20minutes.fr - 03/06/2013 à 19h39

POLITIQUE – Le courant Maintenant la gauche a déposé quatre amendements…

article_maurel.JPGIl n’y a pas que les adhérents de l’UMP qui votent cette semaine. Jeudi, les militants du PS sont invités à voter pour ou contre un texte de leur parti sur l’Europe, «Notre Europe», qui doit servir de support à une Convention thématique sur le sujet le 16 juin.

Ce vote se prépare dans une indifférence générale. Pourtant, l’élaboration de ce pensum avait été marquée par des tensions entre le parti et le gouvernement qui jugeait les attaques contre l’Allemagne irrecevables. Du coup, les hiérarques du PS sont arrivés à un compromis qui ne satisfait pas la gauche du PS, un parti toujours divisé sur l’orientation de l’Union européenne (UE).

Hollande, socialiste ou social-démocrate ?

«Nous avions souhaité soumettre un texte alternatif mais la direction nous l’a refusé.

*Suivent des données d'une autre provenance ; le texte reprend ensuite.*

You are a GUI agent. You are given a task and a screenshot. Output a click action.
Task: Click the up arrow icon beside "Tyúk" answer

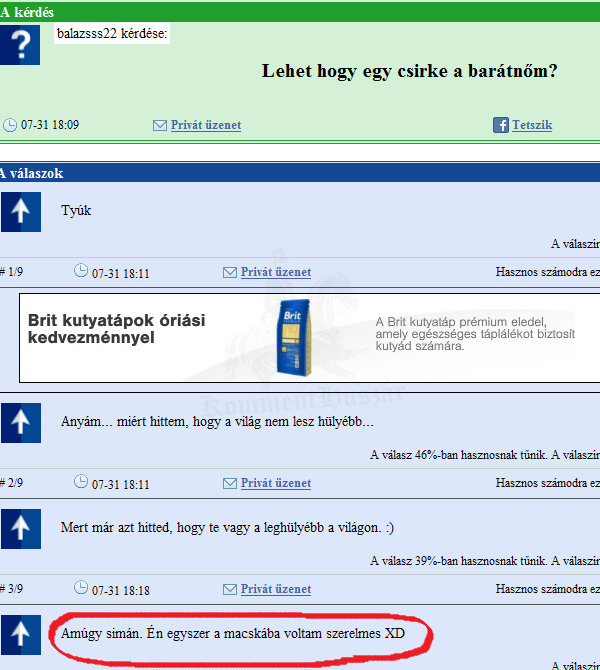[20, 212]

Notre objectif est de politiser cette convention», explique Emmanuel Maurel dont le courant «Maintenant la gauche» a déposé 4 amendements: «la suspension du pacte de stabilité», la transformation de la BCE, le «refus du Traité transatlantique» et quelques lignes sur la coopération entre les pays européens.

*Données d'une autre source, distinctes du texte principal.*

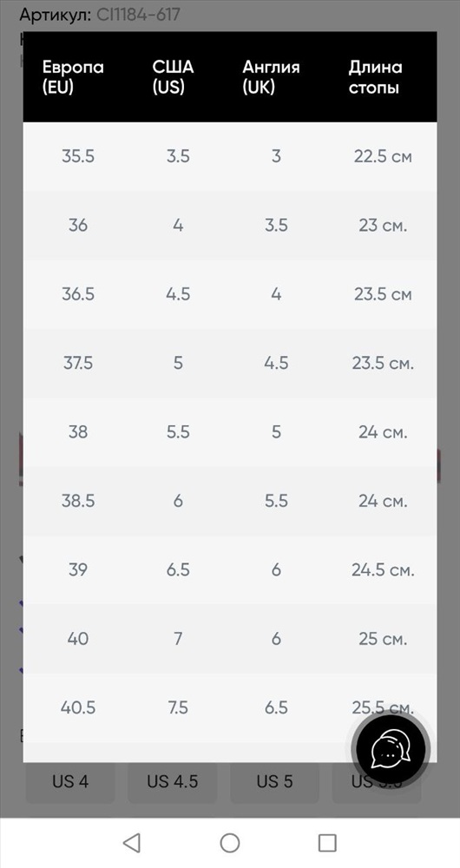Select the US 4 size button
The width and height of the screenshot is (460, 868).
tap(70, 781)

La gauche du PS soupçonne à demi-mots la direction du PS, très silencieuse sur ce scrutin,  de redouter le vote-sanction de militants «inquiets, parfois désemparés» face à la politique de François Hollande. Alors qu’il s’est décrit comme «un président socialiste» lors de sa dernière conférence de presse, le 16 mai, le chef de l’Etat a ensuite prononcé un discours élogieux en Allemagne sur Gerhard Schröder, l’ancien chancelier social-démocrate très libéral, lors du grand raout de son parti, le 24 mai.

L’art de la diplomatie

De quoi déboussoler un peu plus les socialistes. «Notre époque n’a pas besoin de comptables mais d’hommes politiques visionnaires (…) Au niveau européen, François Hollande a commencé à mettre un pied dans la porte mais cela ne veut pas dire qu’elle est ouverte. Notre rôle est de l’aider à pousser», poursuit Emmanuel Maurel, candidat malheureux au poste de Premier secrétaire à l’automne.

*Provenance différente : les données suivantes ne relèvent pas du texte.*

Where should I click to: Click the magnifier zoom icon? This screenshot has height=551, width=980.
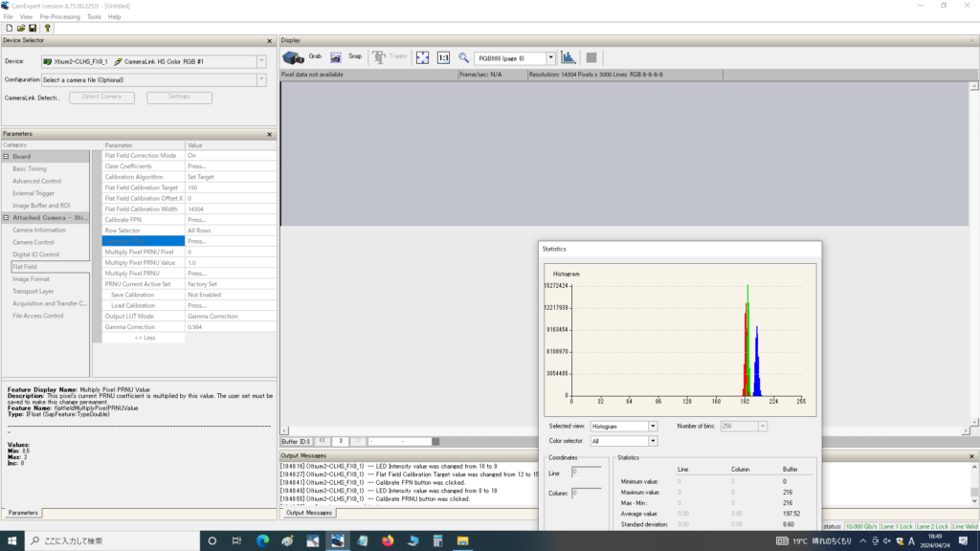(464, 57)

«Le PS a la responsabilité de faire bouger la social-démocratie en Europe. Il est temps de sortir du dogme rémanent du pacte de stabilité», théorise Marie-Noëlle Lienemann qui estime que les événements donnent raison aux partisans d’une réorientation de l’Europe «prospère mais qui est devenue l’Europe austère». La sénatrice PS cite le gouvernement économique européen évoqué par Hollande ou encore les critiques du chef de l’Etat vis-à-vis de la commission.

Reste que l’Europe est toujours un sujet très épineux pour le PS qui s’était déchiré lors du référendum de 2005 . Le partisants de Nouveau monde, le courant de Benoît Hamon, ministre délégué à l'économie sociale et solidaire, ont déposé le même amendement que «Maintenant la gauche» sur le pacte de stabilité. Sauf que le mot «suspension» a été remplacé par le terme «adaptation». De l’art de la diplomatie d’un parti au pouvoir.